**THE TASK**
Reproduce the coral feeding post word for word, starting with "In any event" and going on through "for illustration purposes.".

Which leads me to the reason of this post in the first place, LPS. If yellow polyps do so well with small food, how about acans, dendros, micros, candycanes? Would these do better on a diet of phyto, cyclopeese, or pellet? I've experimented by dosing aminos and sugars (The Fauna Marin product meant for sps tanks.) to see how the lps like it. I can attest to it's use in an sps tank as I was able to grow sps under 108 watts of T5. I don't think they would have had the energy necessary to grow with such little photosynthesis going on. It certainly does appear that they were able to get quite a bit of nutrition from the water column in that case.
Anyhow, what have you guys found? What caused your corals to grow faster than other foods?
I first noticed this with a colony of yellow polyps. I fed them mysis, spirulina enhanced brine shrimp, cyclopeeze and phyto. I noticed that while they would ingest the mysis and brine shrimp (which was cool) it didn't seem to do much for them. The cyclopeeze seemed better, it would only stay in them for a day or two and they grew better than they did from the brine shrimp or mysis. When I started dosing large amounts of phyto into the tank and stopped feeding brine and mysis altogether is when I saw my greatest results. They were growing and rapidly reproducing! This experiment was anecdotal, the increase in available phyto could have caused a sharp boom in my pod population which could have been feeding them, I don't know.
In any event this intrigued me and led me to an article for animals that like my snake reference applies here:
Suppose you have three foods to feed your coral. I'm going to make up foods and numbers for illustration purposes.
Food A contains 100 calories
Food B contains 80 calories
Fooc C contains 70 calories
Food A requires 60 calories to digest and expel any waste
Food B require 30 calories to digest and expel any waste
Food C requires 10 calories to digest and expel any waste
Again I'm not saying we should use "calories" to gauge coral food, I'm using a human analogy to illustrate a point.
Food A (100 calories - 60 calories to digest and process) = 40 net calories
Food B (80 calories - 30 calories to digest and process) = 50 net calories
Food C (70 calories - 10 calories to digest and process) = 60 net calories
SPS, with the exception of the montipora genus, seem to not rely on zoaplankton as much as we thought a few years ago. It now appears that bacteria are their food source along with building block materials such as amino acids as is evidenced by zeolite tanks. Even non zeolite tanks that employ "heavy stocking, heavy feeding and heavy skimming" are making use of the same principals as zeolite tanks only via nature and not a bottle. It appears that sps do not eat the "food" we've been giving but rather they eat what eats the food we've been giving them. Namely the excess bacteria thriving off this excess food.
Softies such as the yellow polyps, while certainly able to swallow large prey seem to grow and reproduce better on very small, highly nutritious and easy to digest meals. I wonder if other softies are similar to this species.
Which leads me to the reason of this post in the first place, LPS. If yellow polyps do so well with small food, how about acans, dendros, micros, candycanes? Would these do better on a diet of phyto, cyclopeese, or pellet? I've experimented by dosing aminos and sugars (The Fauna Marin product meant for sps tanks.) to see how the lps like it. I can attest to it's use in an sps tank as I was able to grow sps under 108 watts of T5. I don't think they would have had the energy necessary to grow with such little photosynthesis going on. It certainly does appear that they were able to get quite a bit of nutrition from the water column in that case.
Anyhow, what have you guys found? What caused your corals to grow faster than other foods?

**AVAILABLE DATA**
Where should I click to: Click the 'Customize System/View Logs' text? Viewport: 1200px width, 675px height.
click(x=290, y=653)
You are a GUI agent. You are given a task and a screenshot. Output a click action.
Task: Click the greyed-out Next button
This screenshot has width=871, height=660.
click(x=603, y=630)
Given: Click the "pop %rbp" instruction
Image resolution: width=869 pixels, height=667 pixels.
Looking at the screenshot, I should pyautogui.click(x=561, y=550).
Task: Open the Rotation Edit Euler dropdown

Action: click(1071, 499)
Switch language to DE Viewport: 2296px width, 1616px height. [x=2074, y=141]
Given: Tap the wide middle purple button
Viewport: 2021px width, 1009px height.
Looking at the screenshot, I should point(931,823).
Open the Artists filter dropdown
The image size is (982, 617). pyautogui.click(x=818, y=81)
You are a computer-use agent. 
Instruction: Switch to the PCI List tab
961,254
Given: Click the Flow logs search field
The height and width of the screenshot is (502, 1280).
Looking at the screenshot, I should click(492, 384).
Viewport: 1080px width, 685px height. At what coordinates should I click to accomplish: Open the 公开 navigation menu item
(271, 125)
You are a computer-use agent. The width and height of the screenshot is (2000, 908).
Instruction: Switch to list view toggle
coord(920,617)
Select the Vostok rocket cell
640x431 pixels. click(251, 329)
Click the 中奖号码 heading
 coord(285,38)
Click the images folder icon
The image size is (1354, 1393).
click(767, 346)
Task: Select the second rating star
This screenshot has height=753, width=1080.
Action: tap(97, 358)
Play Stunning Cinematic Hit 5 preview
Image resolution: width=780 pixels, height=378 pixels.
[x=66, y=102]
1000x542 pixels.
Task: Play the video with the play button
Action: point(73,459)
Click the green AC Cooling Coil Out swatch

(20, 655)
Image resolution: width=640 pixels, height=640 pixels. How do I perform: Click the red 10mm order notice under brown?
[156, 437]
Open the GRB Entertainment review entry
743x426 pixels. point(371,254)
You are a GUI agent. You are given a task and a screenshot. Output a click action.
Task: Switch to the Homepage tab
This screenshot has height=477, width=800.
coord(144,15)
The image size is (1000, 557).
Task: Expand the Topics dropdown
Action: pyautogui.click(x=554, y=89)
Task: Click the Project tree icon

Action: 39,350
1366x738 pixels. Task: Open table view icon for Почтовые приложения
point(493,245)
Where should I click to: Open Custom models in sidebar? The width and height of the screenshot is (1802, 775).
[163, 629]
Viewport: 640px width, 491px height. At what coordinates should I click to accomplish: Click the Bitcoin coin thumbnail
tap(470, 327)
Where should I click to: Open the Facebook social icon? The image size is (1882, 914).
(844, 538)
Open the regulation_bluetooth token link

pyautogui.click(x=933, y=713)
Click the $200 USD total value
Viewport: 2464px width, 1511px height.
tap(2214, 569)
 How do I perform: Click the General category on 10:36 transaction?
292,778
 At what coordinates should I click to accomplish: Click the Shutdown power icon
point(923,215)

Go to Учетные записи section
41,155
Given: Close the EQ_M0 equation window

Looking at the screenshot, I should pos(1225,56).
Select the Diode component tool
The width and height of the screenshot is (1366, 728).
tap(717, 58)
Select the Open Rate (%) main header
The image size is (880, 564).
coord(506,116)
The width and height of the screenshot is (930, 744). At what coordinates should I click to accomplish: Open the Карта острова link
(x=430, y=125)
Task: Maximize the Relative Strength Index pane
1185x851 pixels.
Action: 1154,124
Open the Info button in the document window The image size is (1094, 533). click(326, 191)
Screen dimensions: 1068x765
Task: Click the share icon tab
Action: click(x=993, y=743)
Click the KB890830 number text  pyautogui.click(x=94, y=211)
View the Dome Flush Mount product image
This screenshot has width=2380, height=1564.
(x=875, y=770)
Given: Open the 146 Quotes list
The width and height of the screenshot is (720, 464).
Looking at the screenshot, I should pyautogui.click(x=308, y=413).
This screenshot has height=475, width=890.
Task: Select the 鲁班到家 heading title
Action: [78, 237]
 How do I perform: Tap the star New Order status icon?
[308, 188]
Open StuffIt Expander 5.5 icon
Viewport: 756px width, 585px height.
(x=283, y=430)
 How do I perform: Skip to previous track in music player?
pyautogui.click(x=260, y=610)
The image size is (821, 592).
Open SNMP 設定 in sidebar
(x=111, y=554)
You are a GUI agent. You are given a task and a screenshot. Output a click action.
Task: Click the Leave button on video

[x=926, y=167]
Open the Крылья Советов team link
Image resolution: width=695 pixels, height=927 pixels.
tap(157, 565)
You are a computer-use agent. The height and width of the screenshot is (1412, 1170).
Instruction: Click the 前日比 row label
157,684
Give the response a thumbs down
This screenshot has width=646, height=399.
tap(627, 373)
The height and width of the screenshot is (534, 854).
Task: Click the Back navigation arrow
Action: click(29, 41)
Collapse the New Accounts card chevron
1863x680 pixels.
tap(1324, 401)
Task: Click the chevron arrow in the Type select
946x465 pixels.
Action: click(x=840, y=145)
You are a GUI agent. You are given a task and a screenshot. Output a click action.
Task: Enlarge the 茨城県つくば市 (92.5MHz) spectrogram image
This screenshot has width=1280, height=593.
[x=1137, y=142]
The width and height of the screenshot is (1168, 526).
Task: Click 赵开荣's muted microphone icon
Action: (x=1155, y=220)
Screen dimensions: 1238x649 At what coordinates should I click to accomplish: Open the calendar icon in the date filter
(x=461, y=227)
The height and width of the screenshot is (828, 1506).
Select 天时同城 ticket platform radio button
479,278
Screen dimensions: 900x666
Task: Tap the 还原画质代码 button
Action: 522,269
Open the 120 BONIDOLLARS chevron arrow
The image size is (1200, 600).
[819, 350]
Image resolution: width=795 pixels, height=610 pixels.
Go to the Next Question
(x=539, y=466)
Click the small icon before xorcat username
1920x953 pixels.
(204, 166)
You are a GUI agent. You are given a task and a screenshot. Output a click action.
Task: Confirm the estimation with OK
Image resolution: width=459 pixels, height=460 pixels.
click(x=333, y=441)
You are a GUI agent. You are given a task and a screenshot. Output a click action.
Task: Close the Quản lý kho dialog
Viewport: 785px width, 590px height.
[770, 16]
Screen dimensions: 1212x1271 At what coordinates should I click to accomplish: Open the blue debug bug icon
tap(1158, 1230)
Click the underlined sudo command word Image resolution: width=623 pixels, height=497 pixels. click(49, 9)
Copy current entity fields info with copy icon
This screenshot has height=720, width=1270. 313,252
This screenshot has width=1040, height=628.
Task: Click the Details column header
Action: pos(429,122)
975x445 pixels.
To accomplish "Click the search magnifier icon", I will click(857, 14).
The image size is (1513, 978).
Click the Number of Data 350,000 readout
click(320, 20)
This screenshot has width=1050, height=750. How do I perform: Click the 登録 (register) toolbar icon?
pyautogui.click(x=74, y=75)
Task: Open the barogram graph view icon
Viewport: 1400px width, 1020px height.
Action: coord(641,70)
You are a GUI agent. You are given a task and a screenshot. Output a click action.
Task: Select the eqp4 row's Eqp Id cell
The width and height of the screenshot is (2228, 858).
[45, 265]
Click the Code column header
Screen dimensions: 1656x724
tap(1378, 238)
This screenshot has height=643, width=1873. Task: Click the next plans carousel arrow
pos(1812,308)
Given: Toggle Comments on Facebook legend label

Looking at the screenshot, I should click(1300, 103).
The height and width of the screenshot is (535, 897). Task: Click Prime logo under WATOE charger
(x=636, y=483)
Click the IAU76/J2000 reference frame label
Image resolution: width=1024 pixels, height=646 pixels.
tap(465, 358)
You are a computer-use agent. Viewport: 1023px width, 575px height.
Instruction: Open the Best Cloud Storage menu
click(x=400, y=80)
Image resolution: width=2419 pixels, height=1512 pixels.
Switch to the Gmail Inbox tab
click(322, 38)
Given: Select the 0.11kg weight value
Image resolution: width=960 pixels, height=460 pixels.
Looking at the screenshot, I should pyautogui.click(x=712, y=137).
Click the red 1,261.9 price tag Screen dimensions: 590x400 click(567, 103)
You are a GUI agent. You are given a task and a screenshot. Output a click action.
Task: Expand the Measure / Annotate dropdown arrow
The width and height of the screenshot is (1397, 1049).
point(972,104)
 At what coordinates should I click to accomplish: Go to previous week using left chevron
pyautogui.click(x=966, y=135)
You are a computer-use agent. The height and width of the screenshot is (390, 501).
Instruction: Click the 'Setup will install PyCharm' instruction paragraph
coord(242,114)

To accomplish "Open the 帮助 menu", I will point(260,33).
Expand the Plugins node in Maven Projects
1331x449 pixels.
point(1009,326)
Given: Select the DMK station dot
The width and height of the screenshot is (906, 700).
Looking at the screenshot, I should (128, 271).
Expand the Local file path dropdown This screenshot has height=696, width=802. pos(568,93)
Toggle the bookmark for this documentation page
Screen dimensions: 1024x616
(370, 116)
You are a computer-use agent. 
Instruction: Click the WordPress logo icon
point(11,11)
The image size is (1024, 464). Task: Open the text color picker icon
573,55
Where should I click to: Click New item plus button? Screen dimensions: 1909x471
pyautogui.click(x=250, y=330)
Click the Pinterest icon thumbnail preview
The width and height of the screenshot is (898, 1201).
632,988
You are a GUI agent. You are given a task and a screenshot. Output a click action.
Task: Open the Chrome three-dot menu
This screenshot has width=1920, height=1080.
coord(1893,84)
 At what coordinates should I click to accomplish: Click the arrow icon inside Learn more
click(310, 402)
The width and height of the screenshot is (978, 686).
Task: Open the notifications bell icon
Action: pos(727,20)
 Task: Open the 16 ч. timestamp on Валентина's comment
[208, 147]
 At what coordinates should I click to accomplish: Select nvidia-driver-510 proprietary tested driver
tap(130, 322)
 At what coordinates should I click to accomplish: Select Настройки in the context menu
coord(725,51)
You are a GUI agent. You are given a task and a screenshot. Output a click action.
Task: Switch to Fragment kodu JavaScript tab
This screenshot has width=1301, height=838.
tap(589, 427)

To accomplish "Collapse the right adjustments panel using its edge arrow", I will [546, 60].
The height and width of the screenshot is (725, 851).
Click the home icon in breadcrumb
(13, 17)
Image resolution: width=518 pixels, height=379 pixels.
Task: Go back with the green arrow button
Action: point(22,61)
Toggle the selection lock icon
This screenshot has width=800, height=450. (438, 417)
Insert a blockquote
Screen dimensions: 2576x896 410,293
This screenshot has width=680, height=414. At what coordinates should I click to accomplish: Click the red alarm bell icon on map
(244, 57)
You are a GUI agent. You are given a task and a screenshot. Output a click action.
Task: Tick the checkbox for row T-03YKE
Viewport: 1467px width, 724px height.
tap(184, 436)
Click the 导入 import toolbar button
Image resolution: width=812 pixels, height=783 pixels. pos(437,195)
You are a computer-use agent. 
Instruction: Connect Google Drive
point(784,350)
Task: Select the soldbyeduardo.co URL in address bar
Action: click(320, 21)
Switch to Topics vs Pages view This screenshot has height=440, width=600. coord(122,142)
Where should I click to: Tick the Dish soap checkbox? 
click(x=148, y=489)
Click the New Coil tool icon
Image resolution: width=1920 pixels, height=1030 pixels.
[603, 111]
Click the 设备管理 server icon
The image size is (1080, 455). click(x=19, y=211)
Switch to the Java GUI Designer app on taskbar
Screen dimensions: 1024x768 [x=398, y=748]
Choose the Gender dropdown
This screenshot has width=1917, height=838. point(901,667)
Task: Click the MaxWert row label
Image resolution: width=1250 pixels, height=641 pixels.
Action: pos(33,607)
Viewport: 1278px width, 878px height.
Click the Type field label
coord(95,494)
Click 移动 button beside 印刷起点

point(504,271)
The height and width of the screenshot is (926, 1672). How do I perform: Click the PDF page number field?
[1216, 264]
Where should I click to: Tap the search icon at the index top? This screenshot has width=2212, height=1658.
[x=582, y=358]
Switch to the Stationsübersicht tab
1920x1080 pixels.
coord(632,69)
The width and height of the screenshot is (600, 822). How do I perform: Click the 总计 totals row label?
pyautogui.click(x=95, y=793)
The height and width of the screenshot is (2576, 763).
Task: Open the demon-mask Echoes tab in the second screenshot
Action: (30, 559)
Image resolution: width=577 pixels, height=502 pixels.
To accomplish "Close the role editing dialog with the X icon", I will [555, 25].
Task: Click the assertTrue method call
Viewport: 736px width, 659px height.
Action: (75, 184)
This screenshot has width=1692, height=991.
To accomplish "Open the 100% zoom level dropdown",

**SOLUTION TO THIS EXERCISE**
In any event this intrigued me and led me to an article for animals that like my snake reference applies here:
Suppose you have three foods to feed your coral. I'm going to make up foods and numbers for illustration purposes.